TASK INSTRUCTIONS => When you return the data, keep every word exact and include none of the images.

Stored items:
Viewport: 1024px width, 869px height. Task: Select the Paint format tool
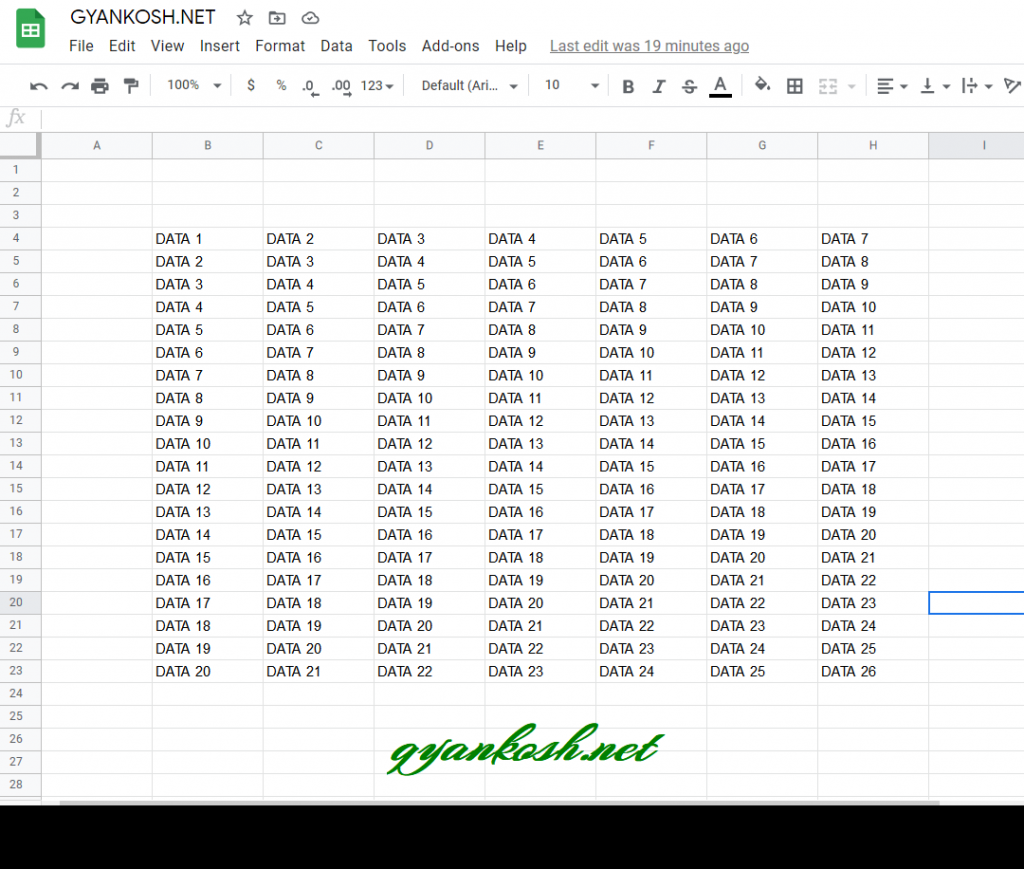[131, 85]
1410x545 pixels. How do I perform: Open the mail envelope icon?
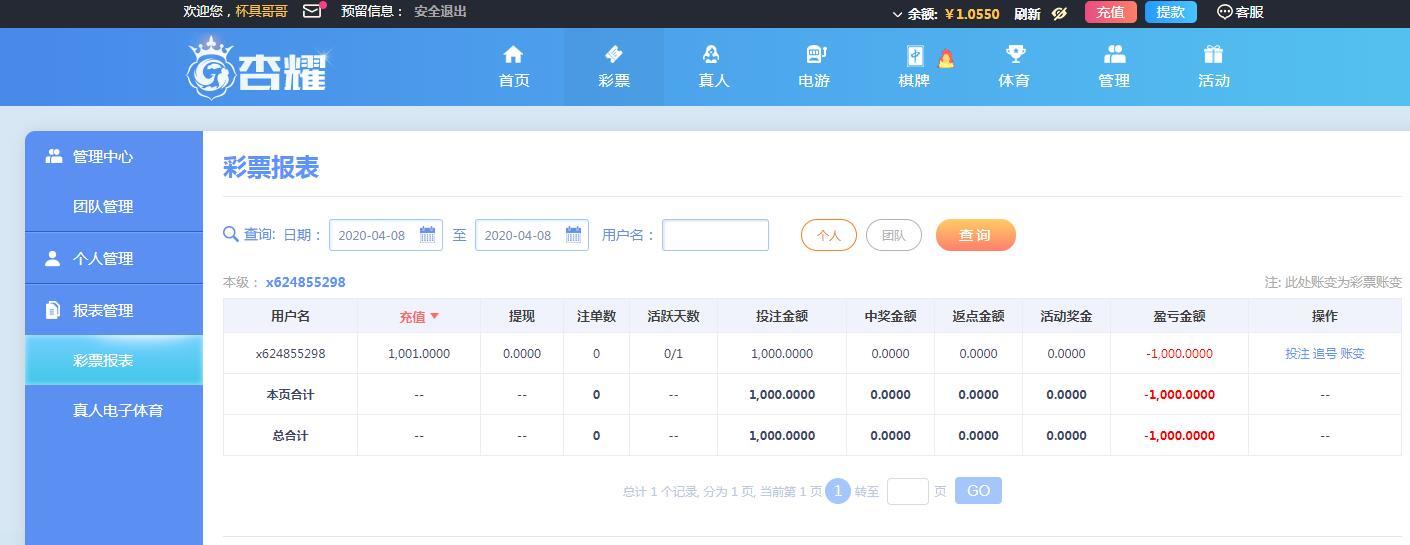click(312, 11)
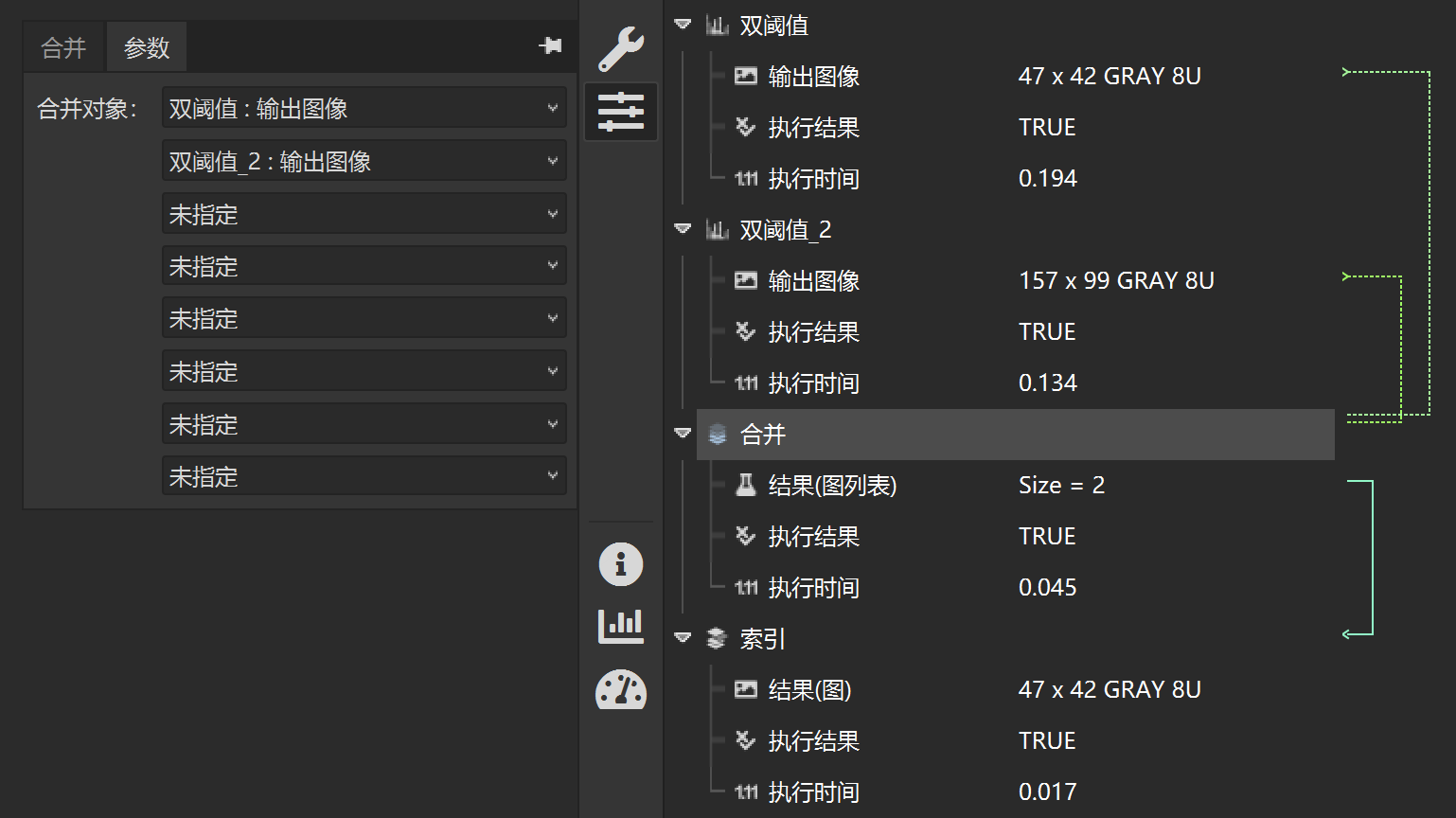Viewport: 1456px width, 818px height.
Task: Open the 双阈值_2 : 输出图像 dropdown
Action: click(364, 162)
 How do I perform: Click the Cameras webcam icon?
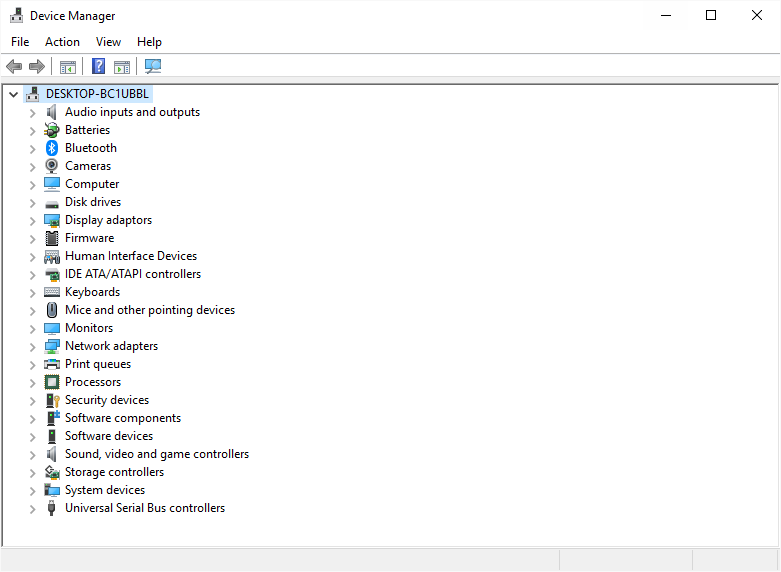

SOLUTION FOR THIS TASK =>
Viewport: 1024px width, 869px height. Task: Select the Paint format tool
[131, 85]
1410x545 pixels. How do I perform: Open the mail envelope icon?
click(312, 11)
Viewport: 1456px width, 818px height.
Task: Open the 双阈值_2 : 输出图像 dropdown
Action: click(364, 162)
 How do I perform: Click the Cameras webcam icon?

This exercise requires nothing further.